Back in March, I was stationed on the Children’s floor of the local library that I work at, tasked with tidying up the shelves and making sure the place was orderly. I always admired it because the majority of the books I enjoyed from elementary school well through high school were aptly defined as children’s books. While I never could read everything I set my mind to back then, I always walked past a certain title that made me wish I were a kid again, with no responsibilities, free to leisurely read. Before Harry Potter took the position of the most important children’s book of our generation, that title was firmly held by Lewis Carroll’s Alice in Wonderland.
I checked it out immediately, and made a habit to read a couple pages a day since then. I finally finished it last night, and I not only enjoyed it for the literature it was, but I believe its going to be very important in terms of understanding the context of the upcoming game based upon it.

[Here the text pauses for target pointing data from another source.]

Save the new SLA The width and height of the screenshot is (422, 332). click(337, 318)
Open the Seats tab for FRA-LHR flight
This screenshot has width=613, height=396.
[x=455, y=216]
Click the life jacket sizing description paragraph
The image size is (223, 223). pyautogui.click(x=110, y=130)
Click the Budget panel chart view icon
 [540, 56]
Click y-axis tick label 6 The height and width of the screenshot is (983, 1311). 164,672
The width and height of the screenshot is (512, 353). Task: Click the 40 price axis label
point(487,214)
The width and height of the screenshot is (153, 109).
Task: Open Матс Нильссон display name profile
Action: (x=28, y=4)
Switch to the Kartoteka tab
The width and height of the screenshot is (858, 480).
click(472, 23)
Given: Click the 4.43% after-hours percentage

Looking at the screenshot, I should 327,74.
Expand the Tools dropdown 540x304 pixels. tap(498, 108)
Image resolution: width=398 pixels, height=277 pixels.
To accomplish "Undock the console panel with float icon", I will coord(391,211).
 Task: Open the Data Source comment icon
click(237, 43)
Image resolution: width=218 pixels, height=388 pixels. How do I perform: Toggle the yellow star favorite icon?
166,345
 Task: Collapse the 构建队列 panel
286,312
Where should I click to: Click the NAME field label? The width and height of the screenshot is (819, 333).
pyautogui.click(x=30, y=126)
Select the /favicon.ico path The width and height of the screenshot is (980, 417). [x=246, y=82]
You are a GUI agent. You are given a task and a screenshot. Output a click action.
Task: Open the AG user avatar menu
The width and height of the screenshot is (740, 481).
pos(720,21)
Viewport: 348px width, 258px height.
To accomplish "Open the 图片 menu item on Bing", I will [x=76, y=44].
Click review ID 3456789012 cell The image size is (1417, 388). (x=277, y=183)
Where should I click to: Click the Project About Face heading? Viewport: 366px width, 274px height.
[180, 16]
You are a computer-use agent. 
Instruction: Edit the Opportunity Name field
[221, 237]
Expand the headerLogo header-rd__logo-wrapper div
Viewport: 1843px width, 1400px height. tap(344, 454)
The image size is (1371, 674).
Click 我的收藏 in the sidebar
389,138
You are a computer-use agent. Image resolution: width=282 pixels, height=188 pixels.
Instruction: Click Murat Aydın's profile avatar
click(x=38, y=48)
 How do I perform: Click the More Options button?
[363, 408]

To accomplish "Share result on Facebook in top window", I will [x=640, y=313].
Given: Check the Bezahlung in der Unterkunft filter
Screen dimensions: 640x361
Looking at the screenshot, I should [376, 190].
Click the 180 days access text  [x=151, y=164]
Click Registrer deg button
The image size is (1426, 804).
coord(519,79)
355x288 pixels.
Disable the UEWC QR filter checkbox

Alice: Madness Returns is the sequel to 2000’s American McGee’s Alice. Both games take the original plot from Wonderland and Through the Looking Glass in a decidedly darker direction… And darker is putting it lightly. Wonderland, the utopia as it was shown in the books, is corrupted by Alice’s mind, twisted into a bloody, grotesque, evil incarnation. It’s inhabitants also morph to reflect these changes; The Cheshire Cat goes from a plump, jolly feline to an emaciated feral beast with pierced ears. The Mad Hatter, constantly dining with tea and a pastry, regresses into a green-skinned fellow who spends his time experimenting on the other hapless denizens of Wonderland, taking them apart and replacing their body parts with machinery…
…This isn’t Johnny Depp’s Mad Hatter, and this isn’t the Wonderland any of us were taught in grade school. These are just a few differences, but you get the picture.
Although Alice: Madness Returns is clearly an action adventure title, I think it’s very important to not only take into account the game play elements, but also the atmosphere and the storyline. Many game reviews will either praise an action game’s storyline if it’s good, or hastily push it to the side and not weigh it as much if it’s bad. For this game, I think both sides will be important to take into account. Not many games draw directly from the world of Literature like Alice does, so I think this game will definitely be a treat.
Alice: Madness Returns will be dropping on June 14, 2011.